But the new evangelization is not about fear and loathing of the world, said Bossi.
鈥淚t鱿鱼视频app part of our faith that we believe that the Holy Spirit moves through time and through human experience,鈥 he said. 鈥淕od has not abandoned us in this world and the Church doesn鈥檛 have to be out there somehow speaking against the modern world.鈥
Isaac Hecker, founder of Bossi鱿鱼视频app Paulist order, would have recognized many of Eterovic鱿鱼视频app challenges as his own in the United States of 150 years ago. Hecker was faced with a population of immigrant Catholics who had been knocked off the moorings of their traditional Catholic culture by the experience of migration. The 19th century was an age of wonders that made communication (telegraph) nearly instantaneous and travel(trains) rapid and cheap. Hecker responded by preaching and writing in the language of his times.

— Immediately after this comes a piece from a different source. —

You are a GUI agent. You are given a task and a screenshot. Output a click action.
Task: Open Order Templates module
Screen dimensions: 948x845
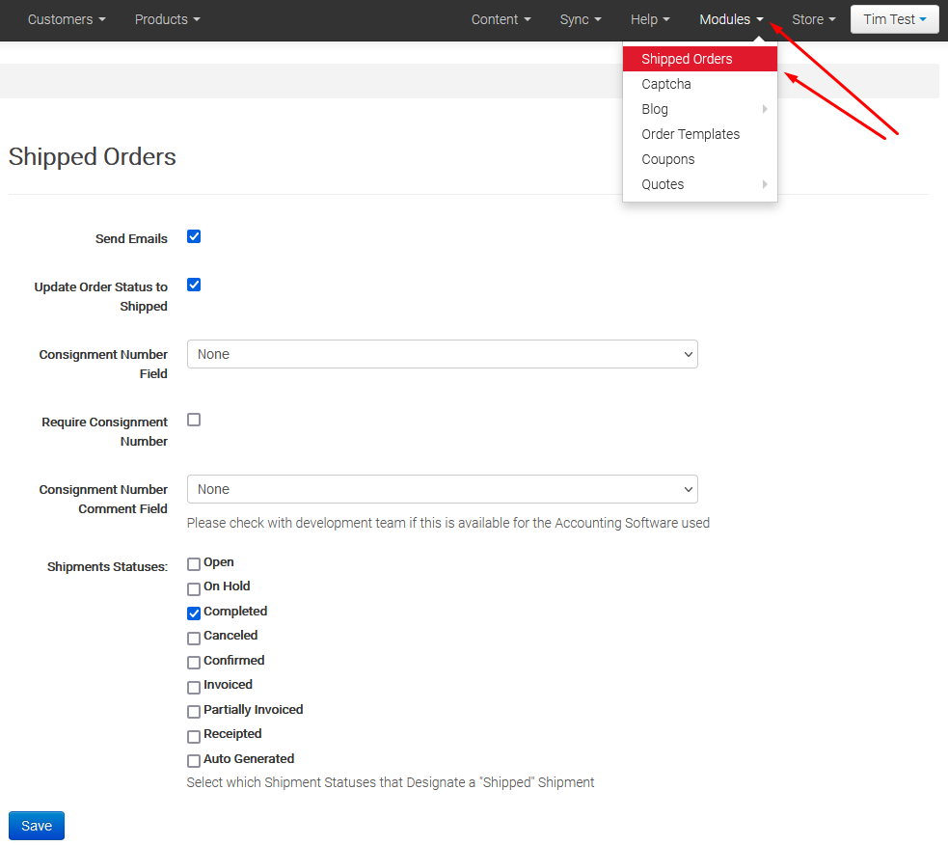click(691, 134)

The Paulists today carry on their founder鱿鱼视频app new evangelization with their own involvement in media and in adult education.
It鱿鱼视频app not so much about which media carries the words as it is about the authenticity and honesty of the words, said Bossi. Attempts to carefully manage the media by sticking to an approved, prepared text are rarely persuasive in a culture that values honest, spontaneous responses.
鈥淵ou don鈥檛 get that sense of speaking from the heart. And yet, what are people looking for?鈥 asked Bossi. 鈥淭hey aren鈥檛 looking for data they can get into their head. They鈥檙e looking for someone who can speak to them at the level of human experience.鈥
The decree granting indulgences for the Year of Faith makes it clear Pope Benedict XVI has no intention of sending Catholics fleeing from the world.
鈥淎ll the faithful, individually and in community, will be called to give open witness of their faith before others in the particular circumstances of daily life,鈥 reads the Sept. 14 decree.
The Pope has also signaled that he views the new evangelization from an ecumenical perspective. On the personal invitation of Pope Benedict XVI, one of the first speakers at the synod on new evangelization will be the Anglican Communion鱿鱼视频app scholarly leader Archbishop Rowan Williams. Williams was to address synod fathers Oct. 10.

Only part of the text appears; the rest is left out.